### PASSAGE
=== Begin Enclosure ===

In the following, in this embodiment, the difference in degree of the toner deterioration progression depending on the developer temperature will be described first and then how to determine an operation condition of the toner forced consumption depending on the temperature and how to execute toner discharging operation will be described.

As described above, in the case where the proportion of the toner transferred onto the photosensitive drum is small and the amount of the toner supply into the developing container 20 is small, i.e., in the case where the print ratio is low, the toner deterioration has gone. Further, a speed of the toner deterioration progression varies depending on an environment in which the developing device is placed. The present inventor conducted the following experiment. That is, the developing device 4 is placed in various constant environments and in each of the constant environments, continuous one-side-image formation on 10,000 A4-sized sheets was effected while changing the print ratio (from 0% to 5%) for each of the colors, so that a change in image quality before and after the continuous image formation. A result of this experiment is shown only for black in the table of FIG. 7. In FIG. 7, the temperature means the temperature as the detection result of the temperature detecting means 4T provided in the developing device 4. “o” represents the image quality deterioration did not occur, and “x” represents that the image quality deterioration occurs in terms of at least one of deteriorations of degrees of the fog, the toner scattering, and the graininess.
From FIG. 7 showing the result of the experiment, the followings can be understood. That is, in the case where the temperature is low (e.g., at 20° C.), the toner deterioration progression is slow, so that the image quality deterioration does not occur even when the print ratio is low to some extent (even when the print ratio is 2% at 20° C.). On the other hand, in the case where the temperature is high (e.g., at 50° C.), the toner deterioration progression is rapid, so that the image quality deterioration occurs unless the print ratio is higher (unless the print ratio is 5% or more).
In other words, in the image forming apparatus in this embodiment, unless the image formation is effected at a certain print ratio or more (i.e., at a certain value or more of the video count), the image quality deterioration due to the toner deterioration, such as the deterioration of the degree of the fog, the toner scattering or the graininess. Further, the print ratio which is the threshold at which the image quality deterioration occurs (i.e., the video count which is the threshold) varies depending on the temperature of the developer in the developing device.

=== End Enclosure ===

### INFORMATION PROVIDED
=== Begin Enclosure ===

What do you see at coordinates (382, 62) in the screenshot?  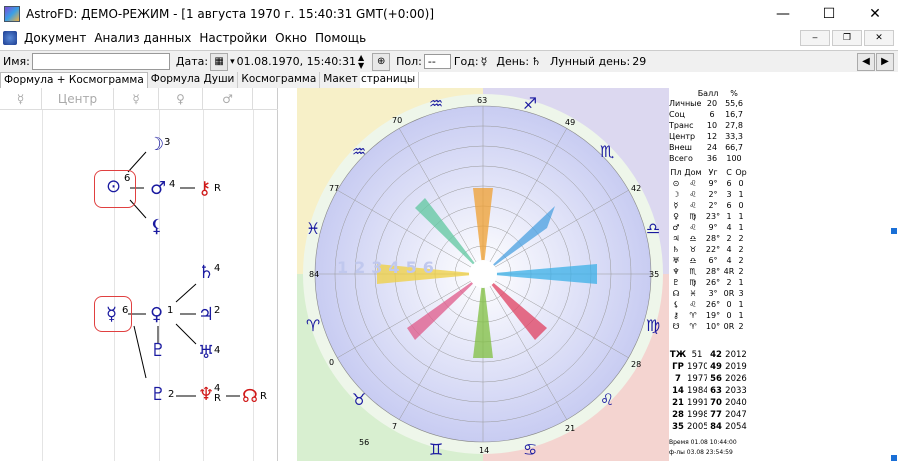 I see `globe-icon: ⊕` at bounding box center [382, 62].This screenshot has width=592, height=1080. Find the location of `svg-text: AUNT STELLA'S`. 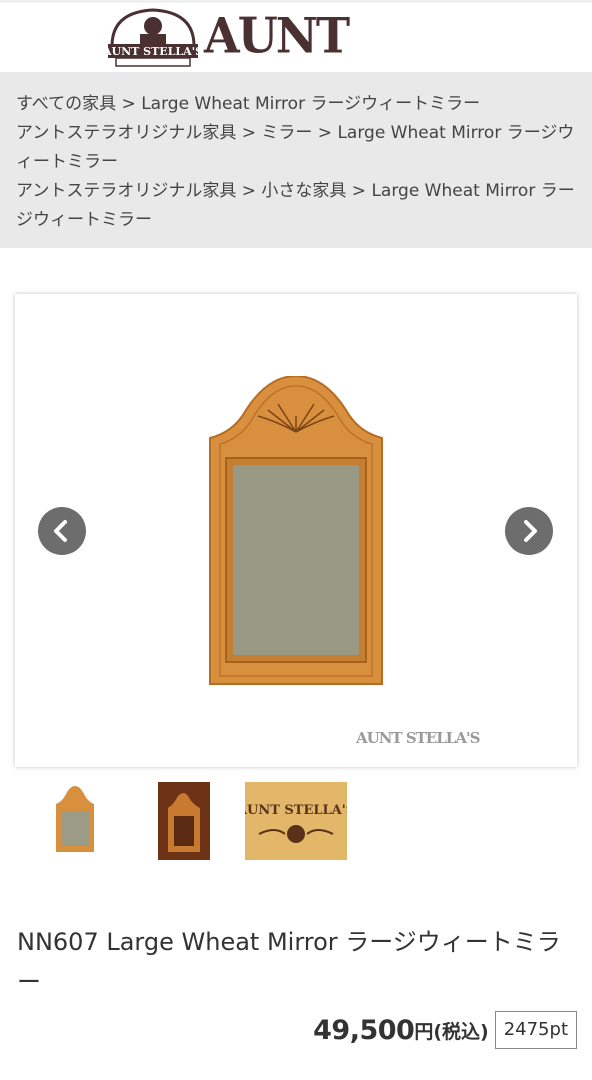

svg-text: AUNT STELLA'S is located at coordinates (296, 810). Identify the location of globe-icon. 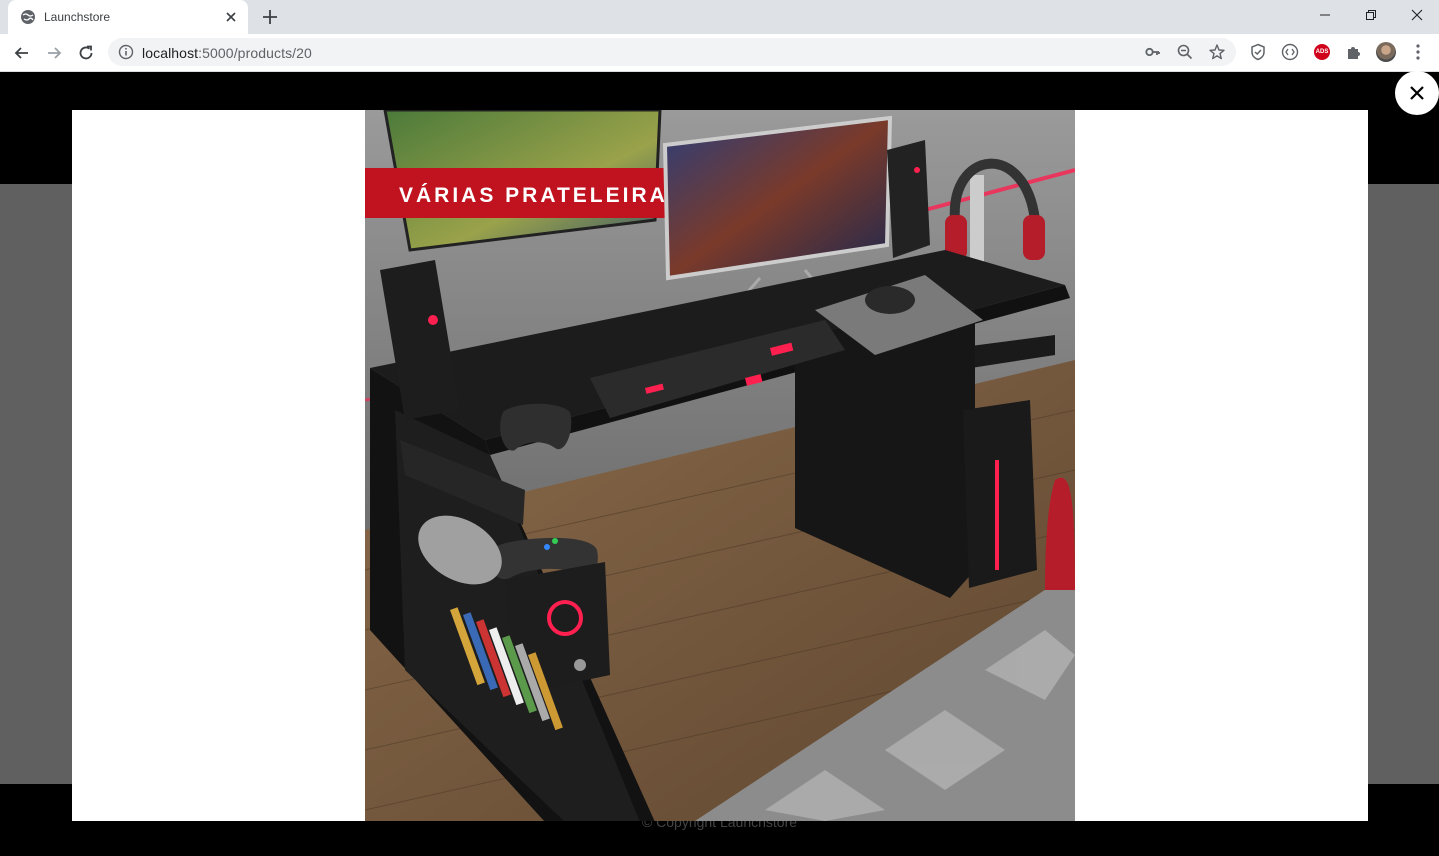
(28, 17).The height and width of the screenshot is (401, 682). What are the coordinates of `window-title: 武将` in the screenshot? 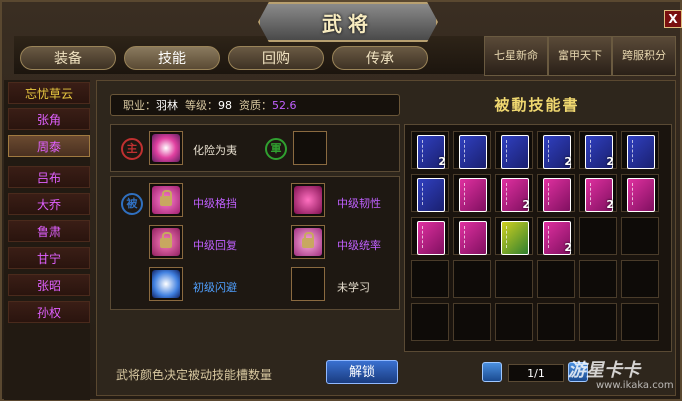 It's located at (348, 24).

=== End Enclosure ===

### PROBLEMS TO WORK ON
[A] In the passage on toner deterioration, what print ratio is needed at 50° C to avoid image quality deterioration?
[B] Resume the passage on toner deterioration from the point where it stops.

### RESPONSES BY TASK
[A] A print ratio of 5% or more.

[B]
In this embodiment, in order that the image quality deterioration due to the toner deterioration is not caused to occur, the video count corresponding to a minimum necessary amount of toner consumption is defined as a “toner deterioration threshold video count Vt”. The toner deterioration threshold video count Vt is the value varying depending on the developer temperature as described above and is also a value which can be calculated by the above-described experiment or the like. Here, in FIG. 8( b), values of the toner deterioration threshold video count Vt at the respective temperatures for the respective colors are shown. Incidentally, the toner deterioration threshold video count Vt varies depending on the color and material of the developer (the toner and the carrier), the constitution of the developing device, and the like and therefore may be appropriately calculated and set. For example, in the case where the melting point of the toner is different, the toner deterioration threshold at the same temperature may be made higher with a lower melting point. As a result, depending on the developing device for each of the colors, execution timing or execution time (length) of the forced discharging operation may be changed.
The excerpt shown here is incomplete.